This repository documents the code to reproduce the experiments reported in the paper:
Remove that Square Root: A New Efficient Scale-Invariant Version of AdaGrad
In this work, we introduce a novel optimization algorithm called KATE, a scale invariant adaptation of AdaGrad. Here we provide a screenshot of KATE's pseudocode from the paper.
In this repository we compare the performance of KATE with well-known algorithms like AdaGrad anbd ADAM on logistic regression, image classification and text classification problems. If you use this code for your research, please cite the paper as follow
@article{choudhury2024remove,
title={Remove that Square Root: A New Efficient Scale-Invariant Version of AdaGrad},
author={Choudhury, Sayantan and Tupitsa, Nazarii and Loizou, Nicolas and Horvath, Samuel and Takac, Martin and Gorbunov, Eduard},
journal={arXiv preprint arXiv:2403.02648},
year={2024}
}
The anaconda environment can be easily created by the following command:
conda env create -f environment.yml
In Figure 1 of our paper, we compare the performance of KATE on scaled and un-scaled data and empirically show the scale-invariance property. Please run the code in KATEscaleinvariance.py to reproduce the plots of Figure 1.

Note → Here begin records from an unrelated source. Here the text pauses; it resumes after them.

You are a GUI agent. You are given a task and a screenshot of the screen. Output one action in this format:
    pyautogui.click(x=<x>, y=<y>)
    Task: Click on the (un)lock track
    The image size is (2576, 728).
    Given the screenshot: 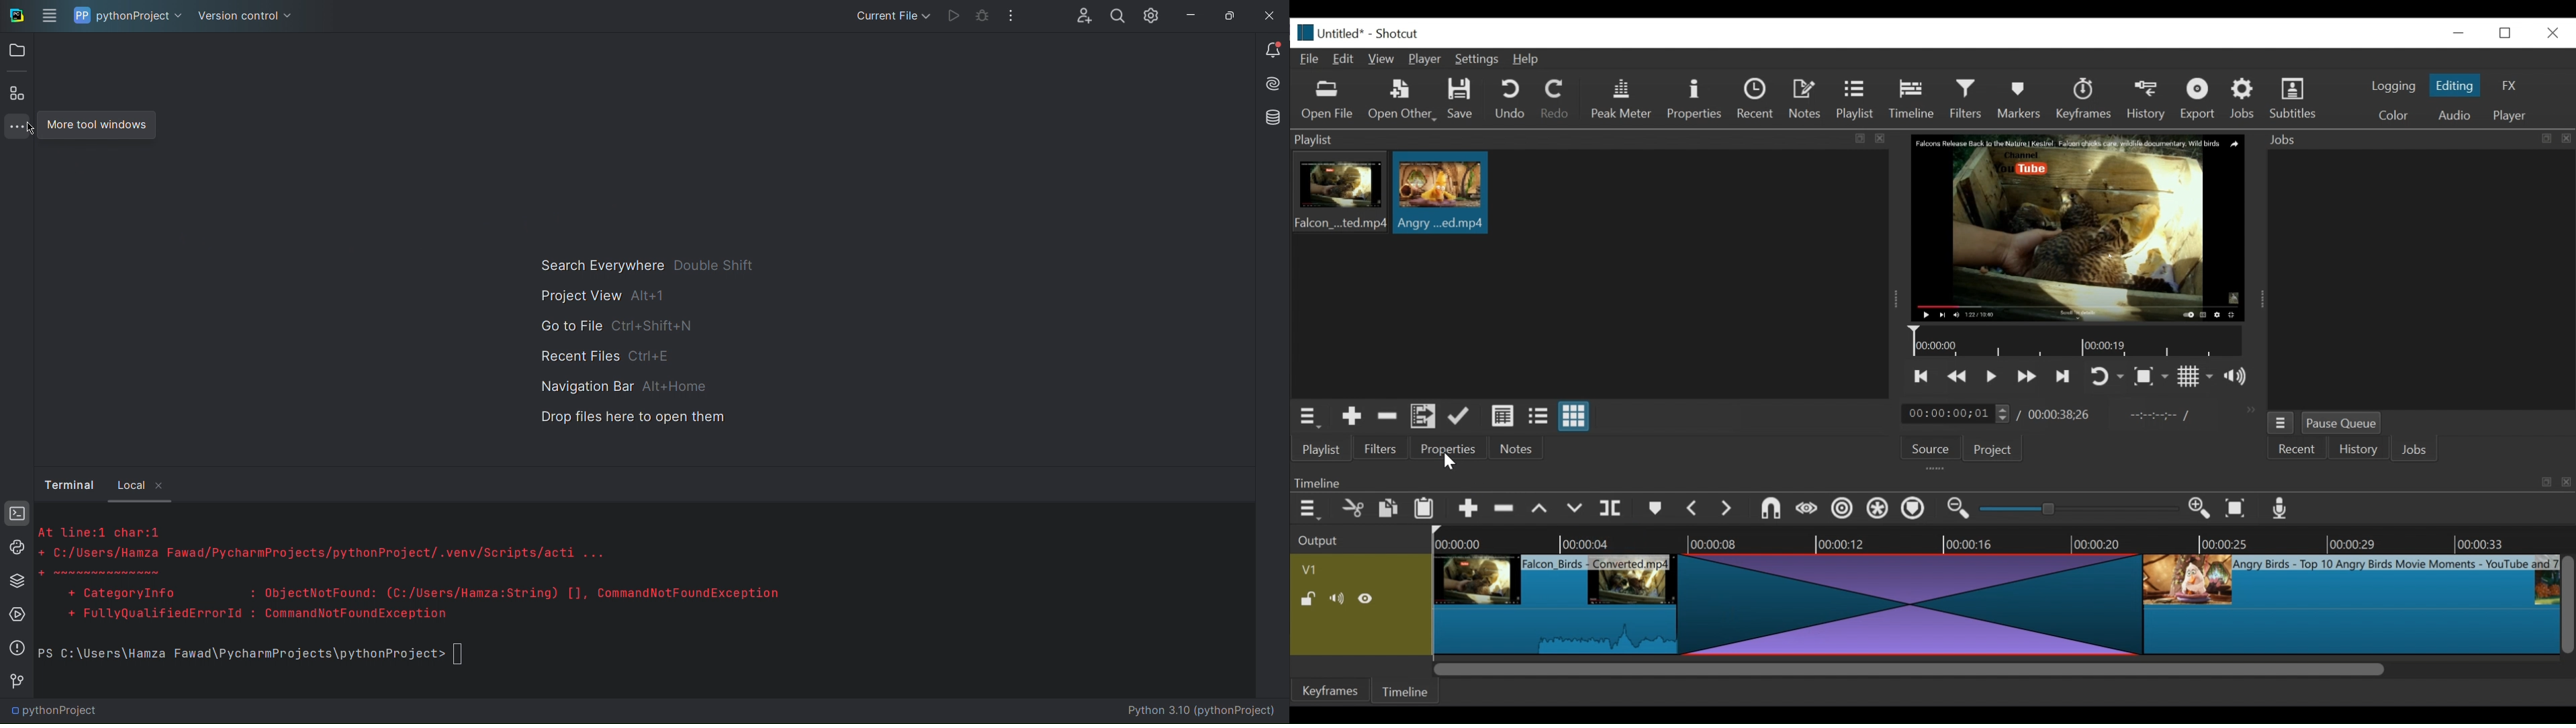 What is the action you would take?
    pyautogui.click(x=1308, y=599)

In Figure 2 of our paper, we compare the performance of KATE with AdGrad, AdaGradNorm, SGD-Decay and SGD-constant to examine the robustness of KATE. Please run the code in RobustKATE.py to reproduce the plots of Figure 2.
In Figure 3 of our paper, we compare the performance of KATE with AdGrad, AdaGradNorm, SGD-Decay and SGD-constant on real data. Please run the code in KATEheart.py, KATEaustralian.py and KATEsplice.py to reproduce the performance of KATE on heart, australian and splice dataset, respectively.
In Figure 4 of our paper, we compare the performance of KATE with AdGrad and ADAM on two tasks.
-
Image Classification: For training ResNet18 in CIFAR10 dataset.
-
Text Classification: BERT fine-tuning on the emotions dataset from the Hugging Face Hub.
Please run the code in train.ipynb to reproduce the plots for these two tasks.